While scientists are reluctant to say a specific natural disaster is caused by climate change, they say a changing climate is resulting in more extreme events around the world. That’s why at International Finance Corporation (IFC), the largest global organization working with the private sector in emerging markets, finding new avenues for climate financing is a key priority.

Green bonds offer a pathway. The world is witnessing a rapid growth in green bonds, dramatically increasing the flow of capital to green projects and bringing new financiers into the climate smart investment space.

Virtually unknown a decade ago, green bonds have now emerged as a real force in generating private sector financing for projects in renewable energy, energy efficient and other ecofriendly industries. Globally the green bond market is estimated to reach as much as US$250 billion in 2018. While there’s growing interest from investors, few Asian banks and institutions outside of China have issued green bonds. But clearly momentum is building in the region.
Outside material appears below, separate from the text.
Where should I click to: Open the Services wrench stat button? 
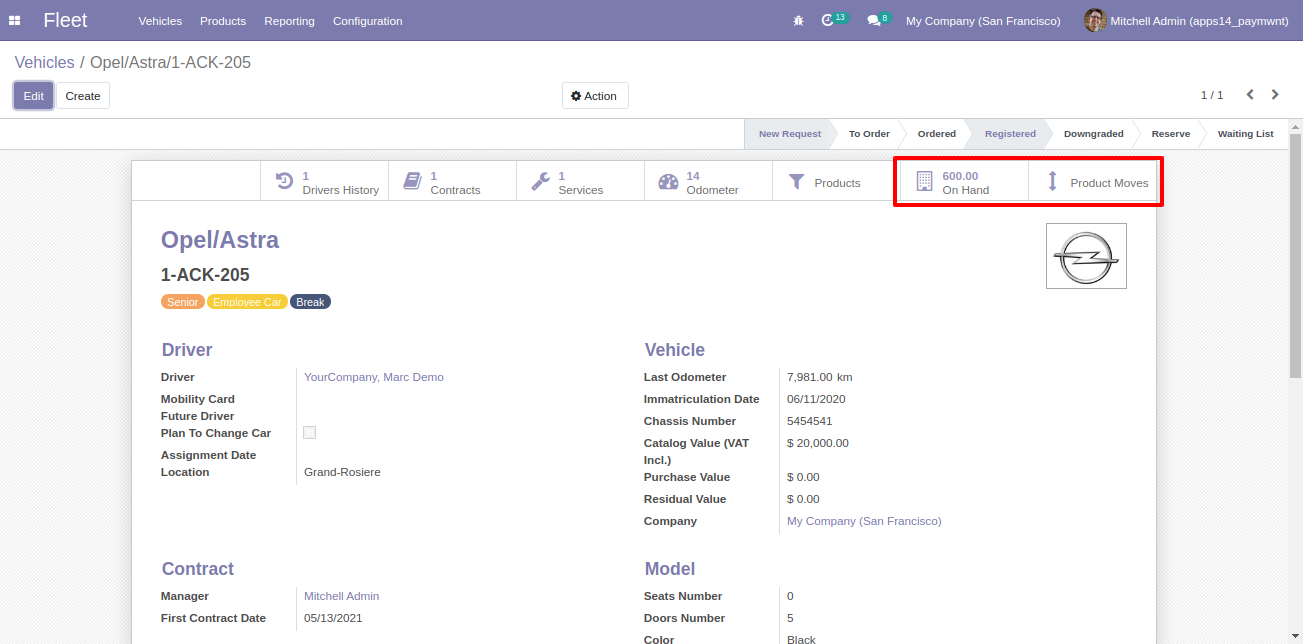(x=580, y=182)
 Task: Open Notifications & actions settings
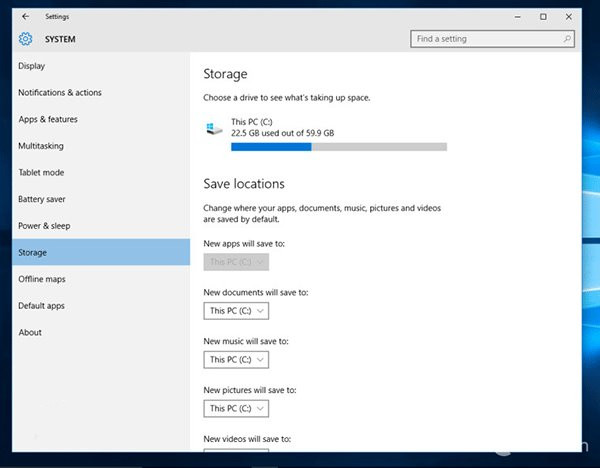[x=60, y=93]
Fiji became the first emerging market to issue a sovereign green bond late last year. Earlier this year Indonesia also set the ball rolling becoming the first country globally to issue a sovereign Sukuk green bond.

The growing green bond issuance in the region has been accompanied by the recent introduction of the ASEAN Green Bond Standards (ASEAN GBS) that will help the countries implement their commitments under the Paris Agreement and push for a standardized set of rules for green bonds.

Now a new door has opened in Indonesia’s bid to tackle climate change with the first green bond issued by an Indonesian bank.

With a $150 million investment from IFC, a member of the World Bank Group, OCBC NISP Bank, a subsidiary of OCBC Singapore, is launching the country’s first green bond issued by a financial institution in Indonesia.

It’s a move expected to catalyze development of the green bond market in Indonesia, leading to the mobilization of more private capital for green financing to combat climate change and spur Indonesia’s transition to a low-carbon economy.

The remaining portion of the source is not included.